PASSAGE GIVEN:
────────────────────────────────────────

--- Quote Start ---
I noticed a rather high register to pin delay. I've set optimization to 'speed' but I'm kinda shocked to see ~23ns been blown on getting from a to b.
--- Quote End ---
You need to use Classic Timing Analyzer and timing constraints, eg., here's an example for a PLX PCI9054 PCI-to-Local Bus local bus interface;
# PLX A/D bus input/output
set_instance_assignment
-name TSU_REQUIREMENT "6.0 ns" -from clk -to plx_ad
set_instance_assignment
-name TH_REQUIREMENT "1.0 ns" -from clk -to plx_ad
set_instance_assignment
-name TCO_REQUIREMENT "9.0 ns" -from clk -to plx_ad
set_instance_assignment
-name MIN_TCO_REQUIREMENT "0.0 ns" -from clk -to plx_ad
# PLX A/D bus control signal inputs
set_instance_assignment
-name TSU_REQUIREMENT "6.0 ns" -from clk -to plx_adsN
set_instance_assignment
-name TH_REQUIREMENT "1.0 ns" -from clk -to plx_adsN
set_instance_assignment
-name TSU_REQUIREMENT "6.0 ns" -from clk -to plx_wr_rdN
set_instance_assignment
-name TH_REQUIREMENT "1.0 ns" -from clk -to plx_wr_rdN
set_instance_assignment
-name TSU_REQUIREMENT "6.0 ns" -from clk -to plx_lastN
set_instance_assignment
-name TH_REQUIREMENT "1.0 ns" -from clk -to plx_lastN
set_instance_assignment
-name TSU_REQUIREMENT "6.0 ns" -from clk -to plx_waitN
set_instance_assignment
-name TH_REQUIREMENT "1.0 ns" -from clk -to plx_waitN
set_instance_assignment
-name TSU_REQUIREMENT "6.0 ns" -from clk -to plx_hold
set_instance_assignment
-name TH_REQUIREMENT "1.0 ns" -from clk -to plx_hold
set_instance_assignment
-name TSU_REQUIREMENT "6.0 ns" -from clk -to plx_beN
set_instance_assignment
-name TH_REQUIREMENT "1.0 ns" -from clk -to plx_beN
# PLX A/D bus control signal outputs
set_instance_assignment
-name TCO_REQUIREMENT "9.0 ns" -from clk -to plx_rdyN
set_instance_assignment
-name MIN_TCO_REQUIREMENT "0.0 ns" -from clk -to plx_rdyN
set_instance_assignment
-name TCO_REQUIREMENT "9.0 ns" -from clk -to plx_termN
set_instance_assignment
-name MIN_TCO_REQUIREMENT "0.0 ns" -from clk -to plx_termN
set_instance_assignment
-name TCO_REQUIREMENT "9.0 ns" -from clk -to plx_dp
set_instance_assignment
-name MIN_TCO_REQUIREMENT "0.0 ns" -from clk -to plx_dp
set_instance_assignment
-name TCO_REQUIREMENT "9.0 ns" -from clk -to plx_hold_ack
set_instance_assignment
-name MIN_TCO_REQUIREMENT "0.0 ns" -from clk -to plx_hold_ack
These parameters were tweaked until timing passed. If you can use IOE registers in your design, then you can also try setting FAST_INPUT_REGISTER and FAST_OUTPUT_REGISTER to on (there might be a fast output-enable register option too).

────────────────────────────────────────

DATASET EXCERPT:
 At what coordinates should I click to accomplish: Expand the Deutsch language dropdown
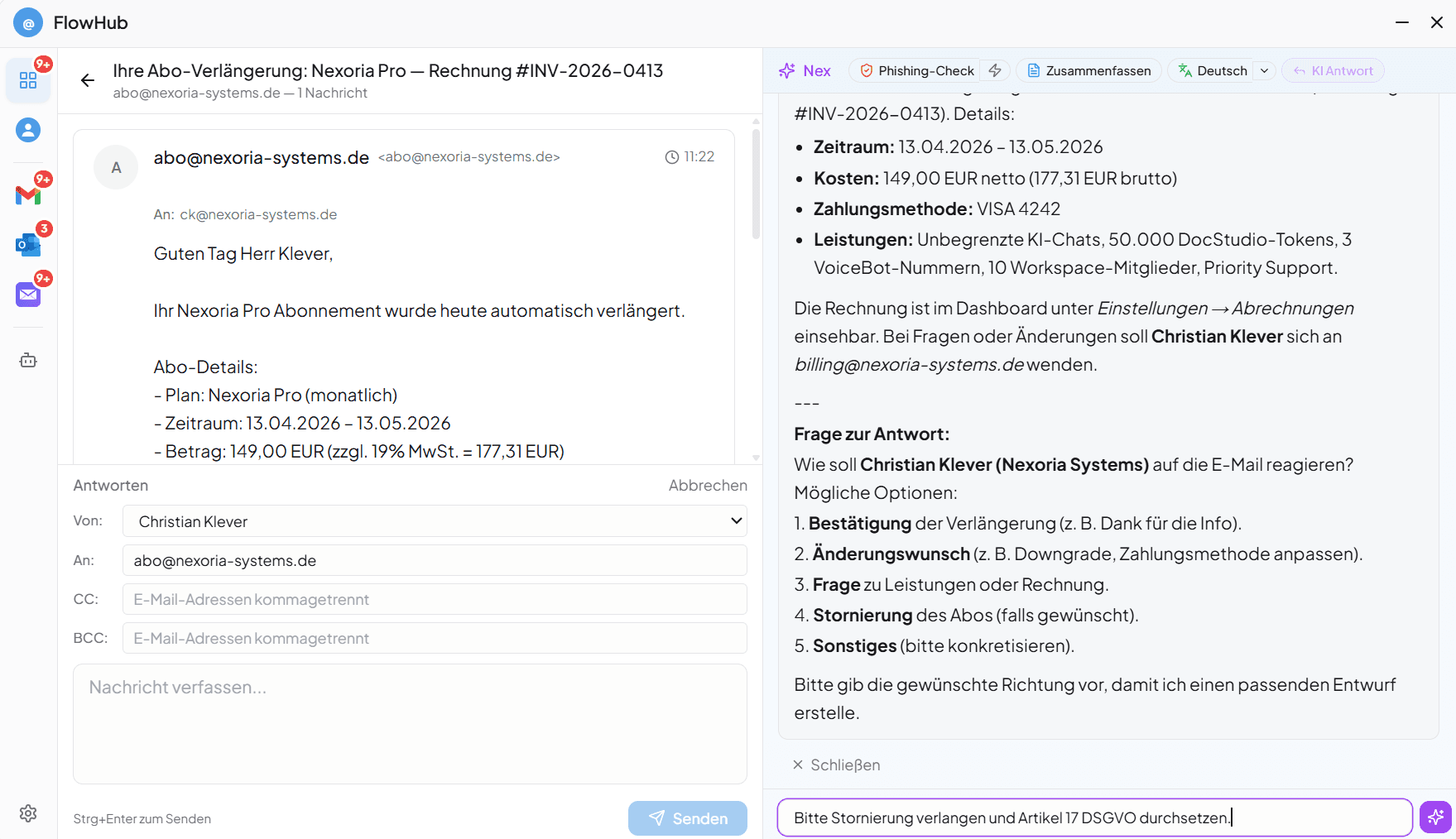coord(1264,70)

────────────────────────────────────────

PARTS OF THE EXERCISE:
1 – In the forum thread on timing constraints, which tool does the reply say you need to use?
2 – List every signal name that the forum thread on timing constraints places under the "PLX A/D bus control signal outputs" heading.
3 – Rewrite the part of the forum thread on timing constraints that opens with "--- Quote Start" and closes with "from a to b.", changing "speed" to "area".

ANSWERS FOR THIS EXERCISE:
1 – Classic Timing Analyzer.

2 – plx_rdyN, plx_termN, plx_dp, plx_hold_ack

3 –
--- Quote Start ---
I noticed a rather high register to pin delay. I've set optimization to 'area' but I'm kinda shocked to see ~23ns been blown on getting from a to b.